Con frecuencia, las personas que dan noticias lo suelen hacer para comunicarnos lo negativo, lo que hace daño, porque es lo que causa impacto, sensación y se convierte en comentario de todos en diferentes sitios y por diversas causas y razones. Algo semejante sucede cuando se dan noticias muy positivas, llenas de gozo y esperanza. No es común que una buena noticia se guarde, como le sucede a la persona del evangelio de este domingo a quien Jesús le dice “no se lo cuentes a nadie”. A continuación, el texto nos dice “pero aquel hombre comenzó a divulgar tanto el hecho, que Jesús no podía ya entrar abiertamente en la ciudad”.
La petición de Jesús tenía sentido en cuanto que no quería convertir la curación de este hombre en un show de los medios de comunicación de aquel entonces, la tradición oral, sino que prefería pasar desapercibido aplicando aquello de “que el bien no hace ruido y el ruido no hace bien”. Estamos acostumbrados a la información inmediata, al instante, como decimos, en vivo y en directo desde cualquier lugar del mundo. Así hemos conocido tragedias, grandes acontecimientos, crisis mundiales, eventos deportivos y tantas otras cosas.

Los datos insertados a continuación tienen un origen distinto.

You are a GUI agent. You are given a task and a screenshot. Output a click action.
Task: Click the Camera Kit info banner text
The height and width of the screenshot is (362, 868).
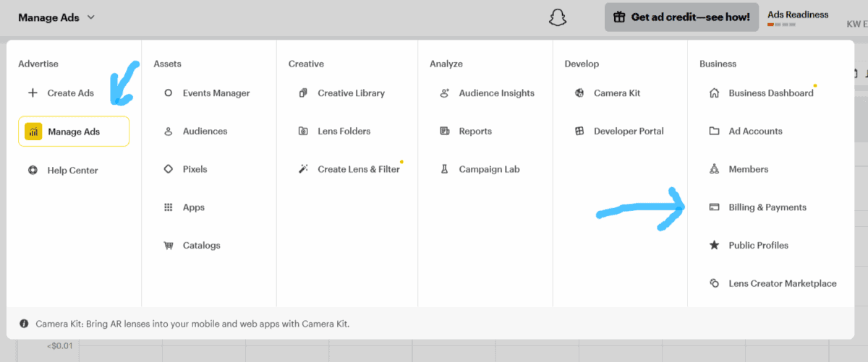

Pero me surge una pregunta ¿por qué no podemos ser anunciadores de buenas noticias?
No podemos pensar que en el mundo actual podamos hacer lo que nos dice la primera lectura cuando había un leproso en el pueblo de Israel “el que haya sido declarado enfermo de lepra, traerá la ropa descosida, la cabeza descubierta, se cubrirá la boca e irá gritando: ‘¡estoy contaminado! ¡soy impuro!’ Alguien así sería lo que yo llamo anunciador de malas noticias. Situación dolorosa que no se compadece con un profundo sentido de solidaridad y de empatía que debe haber en toda persona que se reconoce como creyente. El dolor ajeno no puede convertirse en titular de prensa o en noticia de primera página.
El apóstol Pablo en la segunda lectura nos dice “todo lo que hagan ustedes, háganlo todo para gloria de Dios”. Esa es la manera como podemos convertirnos en anunciadores de buenas noticias, en sembradores de esperanza, en testigos del anuncio del evangelio, que es la buena noticia por excelencia.
Hace algún tiempo leía una historia sobre alguien que va a comentarle algo sobre otra persona a su maestro. Antes de que comience a hablar, el maestro lo invita a que lo que le quiere compartir lo pase por un triple filtro y luego considere si lo debe decir o no. Son tres preguntas que debe hacerse previamente: la primera ¿es necesario? Si la respuesta es no, debe callar. Si la respuesta es afirmativa, debe pasarla por el segundo filtro ¿es verdad? Si la respuesta es negativa, no debe manifestarlo; si es afirmativa, debe someterse a un tercer filtro ¿hace bien? Si la respuesta es negativa, debe callar, solo si la respuesta es afirmativa, podrá decirlo, pues es necesario decirlo, es verdad y hace bien. Creo que ese es el sentido de quien es anunciador de buenas noticias, pues lo que comparte, lo que comunica cumple con esos tres filtros, aunque produzca dolor el decirlo. Cómo cambiarían las cosas si cuando vamos a hablar, nos hacemos esas tres preguntas, evitaríamos hacer mucho daño y haríamos mucho bien.